In 1952 Miss Doriot Anthony began her successful and critically acclaimed 38 year relationship with the Boston Symphony Orchestra as the very first woman to win a principal chair in a major U.S. orchestra. Newspaper headlines of the day read: “Woman Crashes Boston Symphony: Eyebrows Lifted as Miss Anthony sat at Famous Flutist’s Desk” Boston Globe, 10/12/52 and “Flutist, 30 and Pretty, Here with Boston Symphony” Springfield Morning Union, 10/10/52. Comparisons are unavoidable between Doriot and her second cousin, famed suffragette Susan B. Anthony considering their kindred accomplishments.
Doriot’s musical education began at home listening to radio broadcasts of various orchestras from New York to Chicago. At the age of 8 she received her first lesson on flute from her mother Edith whom Doriot later described as being a “…prodigiously talented flutist.” Her mother encouraged her to be an “interesting” musician and “Never, never put yourself down because you are a female.” The likelihood of a female musician other than a harpist ever winning a principle chair on a major Orchestra in those days was nil, but with continued positive feedback, she pursued further study.
She progressed through a number of teachers, including Ernest Liegl, then Principle Flute in the Chicago Symphony. Twice a month for five years she would make the 5 hour trip, by train, to and from Liegl’s house for each lesson. When her application to attend the Curtis Institute of Music was rejected by their flute teacher, William Kincaid, she chalked it up to overconfidence and began private lessons with Kincaid instead.
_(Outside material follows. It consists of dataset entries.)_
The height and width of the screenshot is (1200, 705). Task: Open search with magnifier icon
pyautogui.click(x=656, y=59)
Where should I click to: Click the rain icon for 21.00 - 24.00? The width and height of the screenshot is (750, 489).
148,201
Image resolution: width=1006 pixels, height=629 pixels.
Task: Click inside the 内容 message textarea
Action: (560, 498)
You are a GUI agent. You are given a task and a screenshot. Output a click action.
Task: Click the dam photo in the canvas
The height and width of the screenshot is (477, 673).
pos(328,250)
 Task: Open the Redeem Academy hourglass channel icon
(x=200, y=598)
In 1939 the Eastman School of Music director, Howard Hanson, offered Doriot a scholarship to study under the esteemed Professor of Flute, Joseph Mariano.
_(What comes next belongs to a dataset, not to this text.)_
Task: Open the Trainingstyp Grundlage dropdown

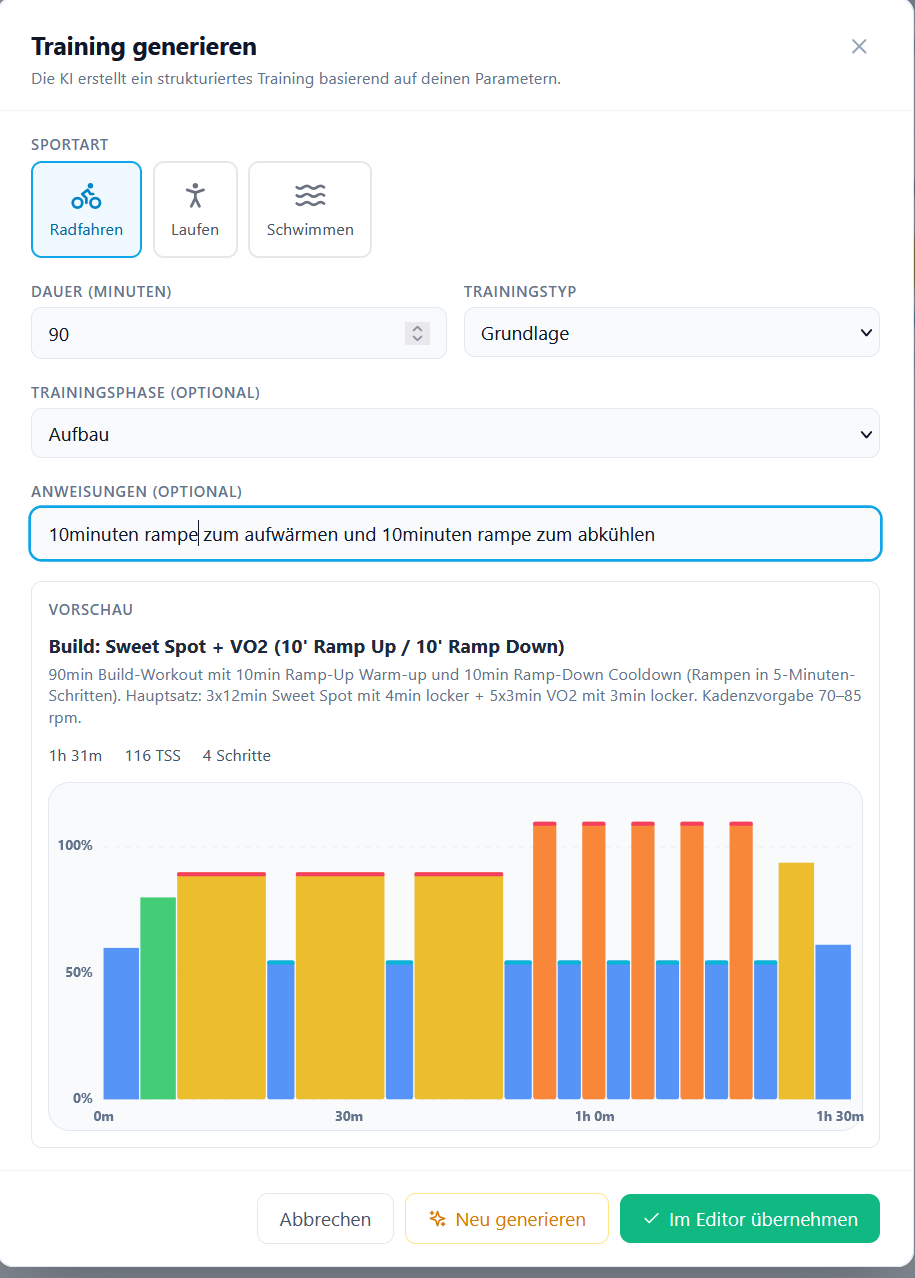Action: coord(672,332)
Upon graduation from Eastman, Doriot immediately found work with the National Symphony as second flute followed by a series of other jobs including freelance work in New York City, performing on a radio program, and playing with a jazz band accompanying Frank Sinatra at the Paramount Theater. Next, when a ballet troupe she was touring with folded, she found her skill at sight reading and her experience playing “modern music,” gained while at Eastman, led to lucrative work with recording studios in Los Angeles as well as performing on radio programs produced there.
Over her long career she would work with conductors such as Bruno Walter, Arthur Fiedler, Charles Munch and Leonard Bernstein just to name a few. She performed with the popular Hancock Ensemble, the Hollywood Bowl Orchestra and the Los Angeles Philharmonic before making history by winning the position of First Flute with the Boston Symphony Orchestra.